Agreed. I was thinking either finding a way to improve the probe in
libbpf, or waiting for some more time until 5.11 gets old, but this may
take years :/

> Should
> we at some point follow up with something like:
> 
> if (kernel_version >= 5.11) { don't touch memlock; }
> 
> ?
> 
> I guess we care only about <5.11 because of the backports, but 5.11+
> kernels are guaranteed to have memcg.

You mean from uname() and parsing the release?
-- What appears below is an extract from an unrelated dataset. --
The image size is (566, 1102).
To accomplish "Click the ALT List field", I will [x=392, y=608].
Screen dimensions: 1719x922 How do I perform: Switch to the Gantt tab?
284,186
Yes I suppose we could do
that, can do as a follow-up.

> 
> I'm not sure whether memlock is used out there in the distros (and
> especially for root/bpf_capable), so I'm also not sure whether we
> really care or not.

Not sure either. For what it's worth, I've never seen complaints so far
from users about the rlimit being raised (from bpftool or other BPF apps).